Amy Traub is Associate Director of Research for the Drum Major Institute for Public Policy . She recently completed a report, Principals for an Immigration Policy to Strengthen and Expand the American Middle Class: A Primer for Policymakers and Advocates .
Listening to President Bush’s latest pronouncements on immigration, it’s easy to spot him speaking to the interests of big corporations: That’s the part about a guest worker program to ensure a constant supply of low-wage labor in the United States. It’s also easy to see where the president plays to the xenophobic fears of his right-wing base: That’s the rest of the speech, focused from top to bottom on cracking down and banishing all undocumented immigrants from our pristine shores.
But where do ordinary Americans fit in?
We’re just trying to gain or hold onto a middle-class standard of living: pay the mortgage, hang onto a job with decent pay and benefits, and hope there’s still Social Security around by the time we retire. Thirty-six million immigrants, including more than 10 million undocumented immigrants, living and working in the United States have a powerful impact on our ability to do those things.
But it’s not only Bush who’s leaving the middle class out. Other than some very valid critiques of policies that violate immigrants’ fundamental human rights, progressives haven’t had much to say on this issue. That means when it comes to immigration, we’re largely passing up the opportunity to address the vast majority of Americans who are middle class or aspire to be.
Instead, it’s the anti-immigrant right that is most directly speaking to the middle class. They base their pitch on fear and half-truths: “Immigrants take jobs from Americans;” “Illegal aliens pay no taxes, and freeload off the public services paid for by U.S. citizens.”
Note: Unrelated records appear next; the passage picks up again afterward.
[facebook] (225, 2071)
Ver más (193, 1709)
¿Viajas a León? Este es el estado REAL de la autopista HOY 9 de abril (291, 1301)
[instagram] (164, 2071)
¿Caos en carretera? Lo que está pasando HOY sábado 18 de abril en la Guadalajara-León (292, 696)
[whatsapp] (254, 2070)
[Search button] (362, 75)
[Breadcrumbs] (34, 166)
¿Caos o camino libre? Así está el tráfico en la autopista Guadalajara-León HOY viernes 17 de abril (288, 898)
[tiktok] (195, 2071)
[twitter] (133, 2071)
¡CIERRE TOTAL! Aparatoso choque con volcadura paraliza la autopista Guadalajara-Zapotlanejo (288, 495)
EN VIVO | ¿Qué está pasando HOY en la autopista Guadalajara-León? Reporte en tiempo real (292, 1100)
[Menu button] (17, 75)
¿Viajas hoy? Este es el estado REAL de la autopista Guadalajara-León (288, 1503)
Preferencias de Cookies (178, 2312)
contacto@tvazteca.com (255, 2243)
The fact is, the most comprehensive study ever conducted of immigrants’ economic activity, a 1997 report by the National Research Council, concluded that over time, immigrants and their offspring are a net tax benefit to the United States, paying more than they ever use in services. More recent research demonstrates that because new immigrants tend to be younger than the U.S. population as a whole and have more of their working years ahead of them, they help to shore up the expected shortfall in Social Security, a vital program for the middle class. Consumer spending and the creation of small business by immigrants further boosts the economy and supports the middle class and aspiring middle class.
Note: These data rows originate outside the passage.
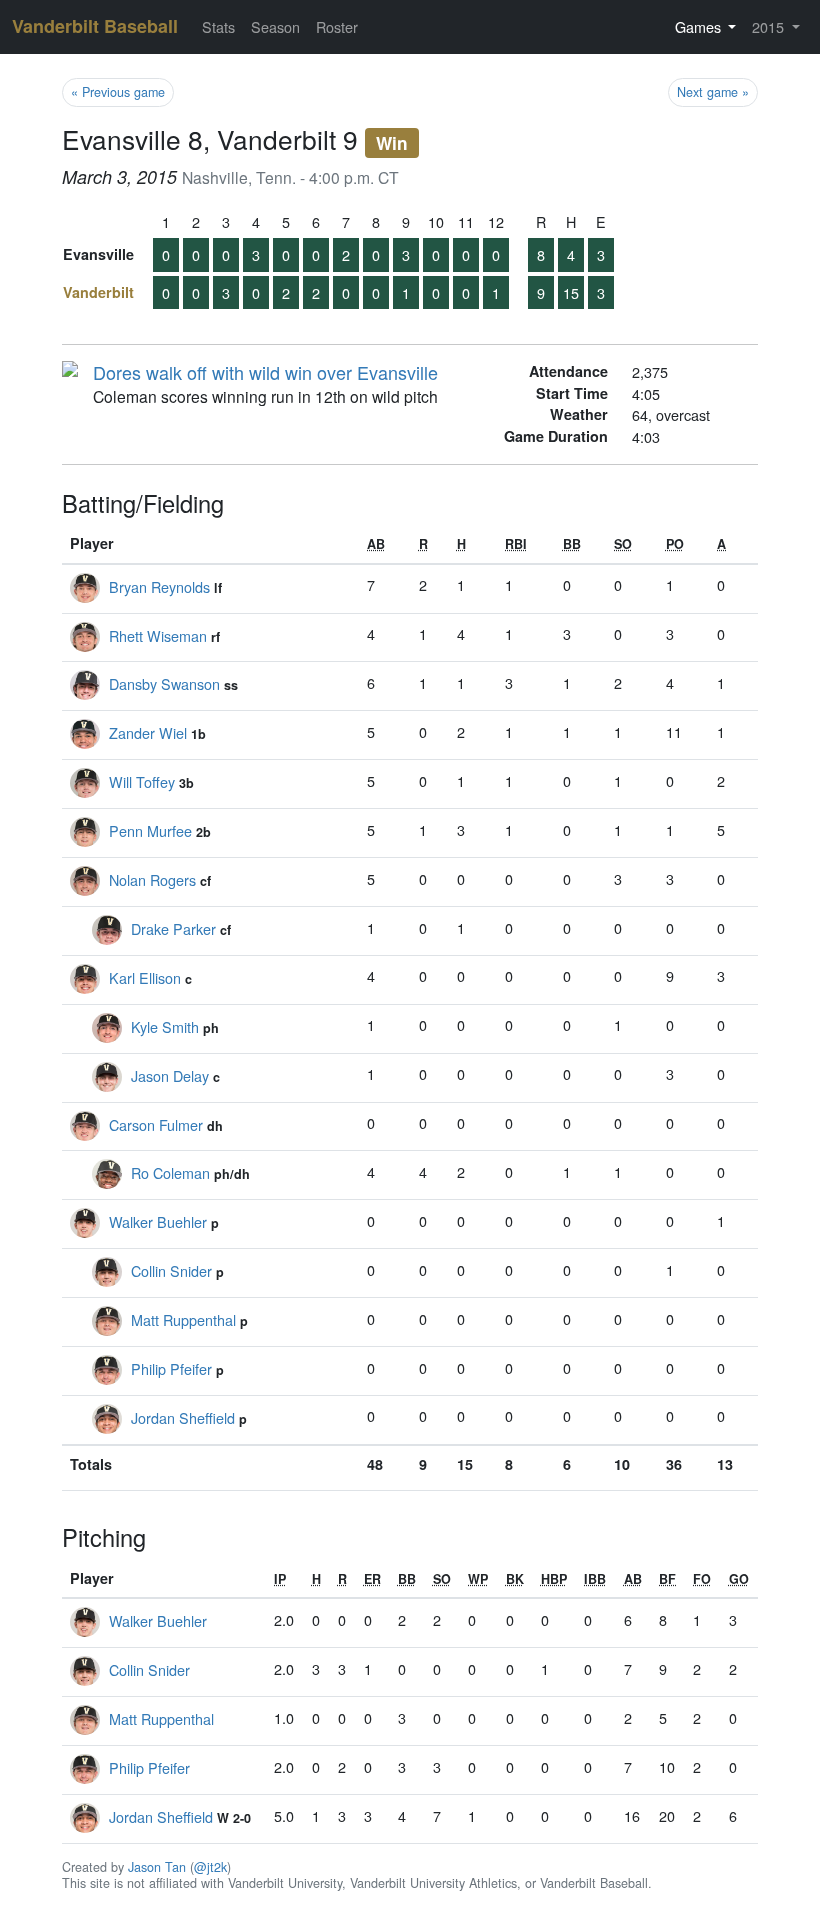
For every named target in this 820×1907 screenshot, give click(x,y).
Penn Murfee (150, 830)
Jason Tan (157, 1867)
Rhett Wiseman (158, 635)
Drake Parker (173, 928)
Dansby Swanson (164, 683)
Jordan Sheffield (183, 1417)
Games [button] (700, 26)
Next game (713, 92)
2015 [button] (770, 26)
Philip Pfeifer (171, 1368)
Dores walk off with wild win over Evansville (265, 372)
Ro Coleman (170, 1172)
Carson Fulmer (156, 1124)
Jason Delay (170, 1075)
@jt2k (210, 1867)
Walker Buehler (158, 1221)
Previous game (118, 92)
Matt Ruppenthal (183, 1319)
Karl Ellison (145, 977)
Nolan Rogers (152, 879)
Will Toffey (142, 781)
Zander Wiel (148, 732)
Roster (337, 26)
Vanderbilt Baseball (95, 26)
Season (275, 26)
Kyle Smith (165, 1026)
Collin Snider (171, 1270)
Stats (218, 26)
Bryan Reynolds (159, 586)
Because immigrants contribute to our economic well-being, it would be shortsighted to attempt to shut immigrants out or undertake mass deportation. But that doesn’t mean the immigration status quo effectively serves the interests of the middle class.
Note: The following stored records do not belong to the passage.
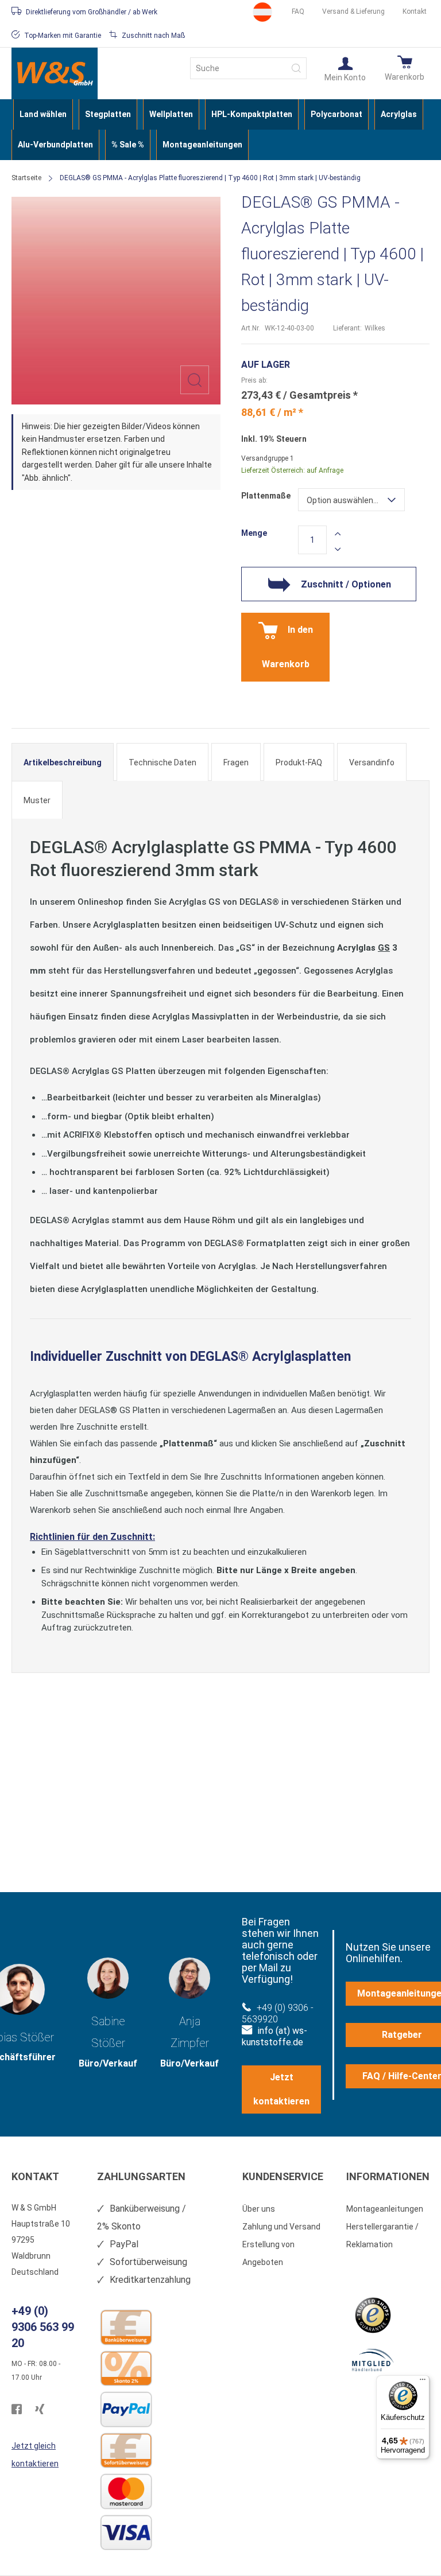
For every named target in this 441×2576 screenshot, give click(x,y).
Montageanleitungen (384, 2208)
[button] (345, 68)
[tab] (62, 762)
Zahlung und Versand (281, 2226)
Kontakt (415, 11)
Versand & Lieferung (353, 11)
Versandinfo (371, 762)
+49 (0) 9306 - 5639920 (278, 2013)
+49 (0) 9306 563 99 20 (42, 2327)
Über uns (258, 2208)
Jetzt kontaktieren (281, 2089)
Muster (37, 800)
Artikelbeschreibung (63, 762)
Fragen (236, 762)
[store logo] (54, 73)
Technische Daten (162, 762)
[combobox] (248, 68)
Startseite (26, 178)
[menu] (220, 129)
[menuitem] (43, 114)
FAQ (298, 11)
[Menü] (423, 2382)
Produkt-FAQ (299, 762)
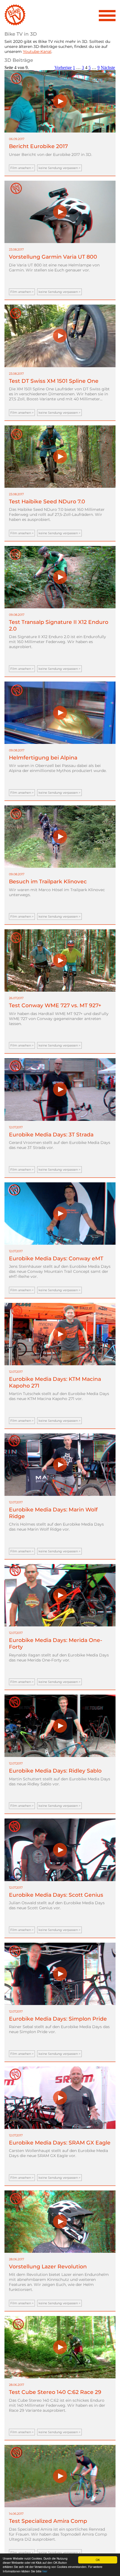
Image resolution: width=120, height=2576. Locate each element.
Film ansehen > (21, 168)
The right is onto something when they recognize that undocumented immigrants, in particular, pose a threat to the expansion and strength of the middle class—but they’re wrong about the reasons why. While there’s no consensus among economists that the mere presence of immigrants negatively affects the wages and working conditions of American workers, there is evidence that undocumented workers’ inability to defend their rights in the workplace contributes to a race to the bottom that hurts many Americans who aspire to a middle-class standard of living.
The Supreme Court recently agreed to hear a case alleging that Mohawk Industries, the nation’s largest carpet manufacturer, hired hundreds of undocumented workers in a deliberate conspiracy to drive down wages. Earlier this year, the nation’s largest employer, Wal-Mart, settled a case alleging that its cleaning contractors hired—and systematically underpaid—undocumented workers, even locking them in and forcing them to sleep in the backs of stores.
It doesn’t take an economist to recognize that when jobs with wages and working conditions like this proliferate in the U.S, the security of the middle class is at risk. If employers can hire undocumented workers and get away with paying them less than minimum wage, denying them overtime pay, refusing to provide necessary safety equipment or following other costly labor regulations, they save a fortune on labor costs over hiring U.S. citizens who are more secure in their rights. And if undocumented workers get restive, ask for raises or try to organize a union? Unlike U.S. citizens, you can threaten to have them deported.
Under these circumstances, undocumented immigrants are on the road to becoming a permanent underclass, undermining middle-class wages and working conditions, because they don’t have the means to enforce their own rights in the workplace. But, by making sure workplace laws—from the minimum wage to the right to organize a union—truly apply to all workers, we can bring undocumented immigrants into the economic mainstream and help level the playing field for other workers. Middle-class and aspiring middle-class Americans should support workplace rights for immigrants not just out of compassion for mistreated immigrants, but because they want to preserve their own job standards and the opportunity to improve them.
For too long, progressives have treated immigration as a third rail issue—touch it and get burned by one interest group or another. But we’re only trapped in that box if we accept the conservative, “us against them” framework of fear that pits low-wage workers against recent immigrants. As progressives, we should proceed from a perspective of optimism about the American dream, and reject the conservative notion that if we allow too many people to participate in that dream, it will somehow be destroyed. The progressive values that have always underpinned the growth and prosperity of the American middle class—solidarity, fair competition and equal treatment under the law—can be the basis for an immigration policy that will continue to promote a healthy middle class. By bringing immigrants in to the mainstream of our economic life and extending to them the same workplace rights and protections that American citizens enjoy, we can prove once again the truth of the simple, progressive notion that we all do better when we all do better.